Russia draws up new draft agreement with EU on transborder gas pipelines

Russia has readied a new draft agreement with the European Union (EU) on transborder gas pipelines, Russian Energy Minister Alexander Novak told journalists on Friday.

Novak said that Russia plans to present the draft to EU representatives on Dec. 21

"We have prepared a draft of a new modified agreement and expect to pass it on in Brussels on Dec. 21. We've left projects in it like Nord Stream with the OPAL and NEL branches, as well as South Stream," Novak said.

The minister added that Russia and countries through which the South Stream pipeline will run are already actively working on granting the pipeline national project status for each country.

"Decisions have already been made for Bulgaria and Hungary at the legislative level for giving the project national status. We expect all countries to make similar decisions. Such a decision is being prepared for Serbia. This will form the basis for giving South Stream status as a transborder project," Novak said.

According to the EU's new antimonopoly rules (the Third Energy Package), a pipeline owner can only use half of the built capacity. The remaining capacity should be made accessible to third-party suppliers.

As a result, Russian gas giant Gazprom and the Energy Ministry have proposed signing an intergovernmental agreement on transborder infrastructure projects.

A Gazprom spokesperson earlier said that a new procedure might be approved in July 2013, according to which a pipeline might receive status as a "project of mutual interest". The structure and mechanism for granting this status has yet to be determined but countries involved in transborder projects can go to the EU Council with a proposal to give projects special status. Furthermore, the EU Council has already gone to the European Commission with instructions to grant such status.

Gazprom CEO Alexei Miller earlier said that "while providing necessary gas to the market at the EU's borders, we now cannot plan to use adequate transport capacity for delivering this volume to the points of delivery when gas changes owner and is injected into the European gas distribution system".

He said that this is becoming a serious issue for Nord Stream since it already delivers gas to European consumers but the discriminatory measure hampers the effective operations of the OPAL and NEL gas pipelines, which are part of Nord Stream.
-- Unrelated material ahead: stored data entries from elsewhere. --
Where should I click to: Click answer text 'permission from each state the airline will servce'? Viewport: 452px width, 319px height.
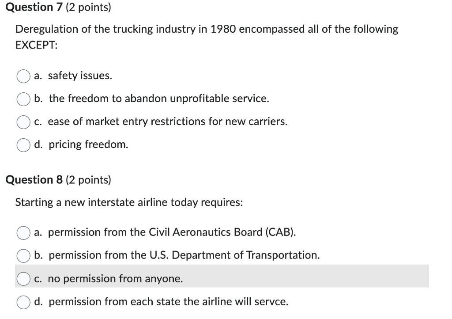tap(168, 302)
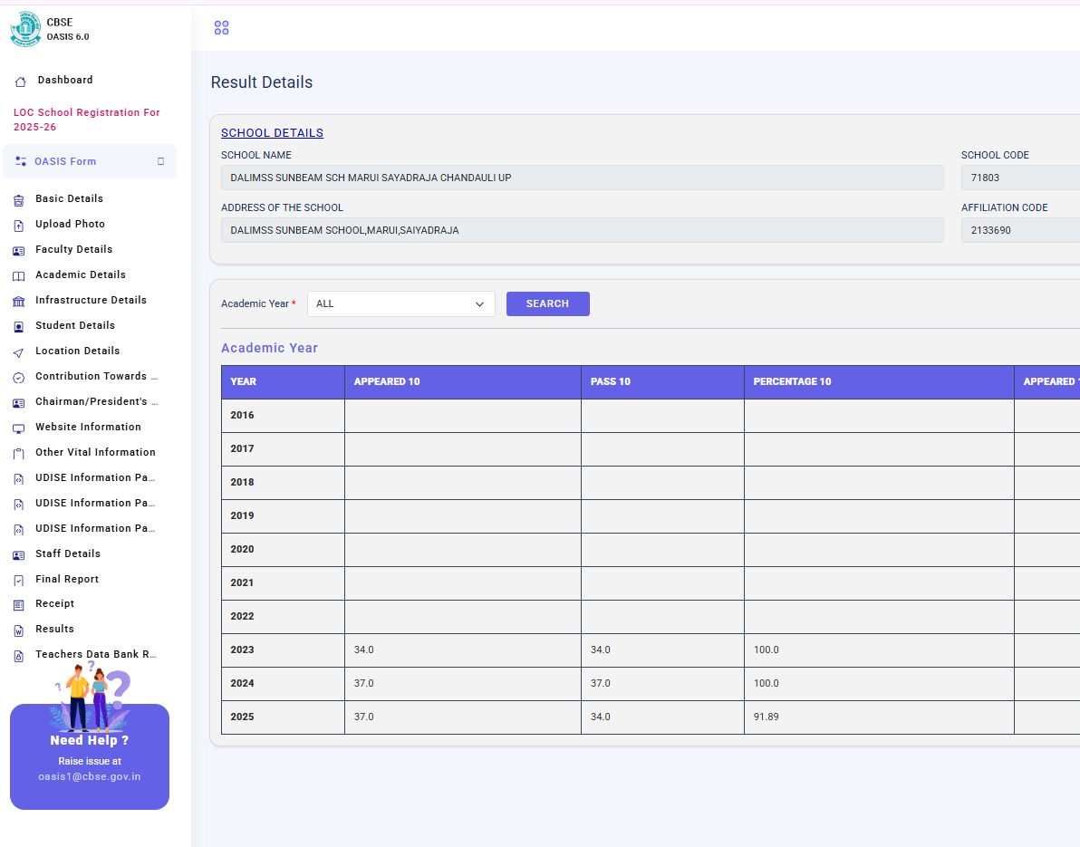Viewport: 1080px width, 847px height.
Task: Click the four-circle grid menu icon
Action: coord(221,28)
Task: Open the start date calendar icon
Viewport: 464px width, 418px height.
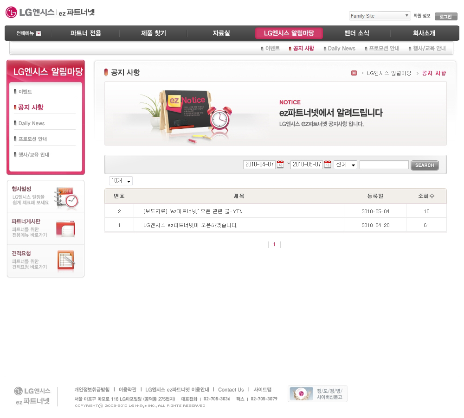Action: coord(280,165)
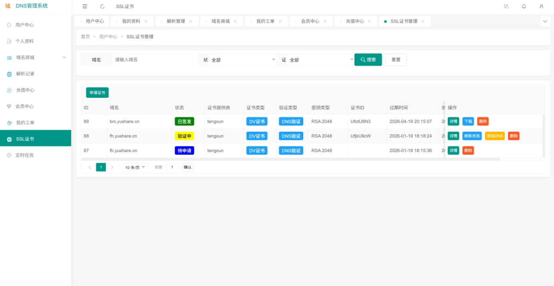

"A logical question is who should be responsible for losses of investment and the possible breakdown of gas supply to EU buyers," Miller said.

He added that if the logic of European officials is followed, it would be necessary to build gas pipelines with twice the capacity than needed in order pump planned volume. "At the same time, in the name of ideological purity of the Third Energy Package experiment, the other half of the pipelines will be empty since the gas from third parties won't be physically available," he said.

Miller proposed consideration of dryland sections of trunk pipelines as the continuation of export gas pipelines set up along the bottom of the Black Sea (South Stream) and Baltic Sea (Nord Stream).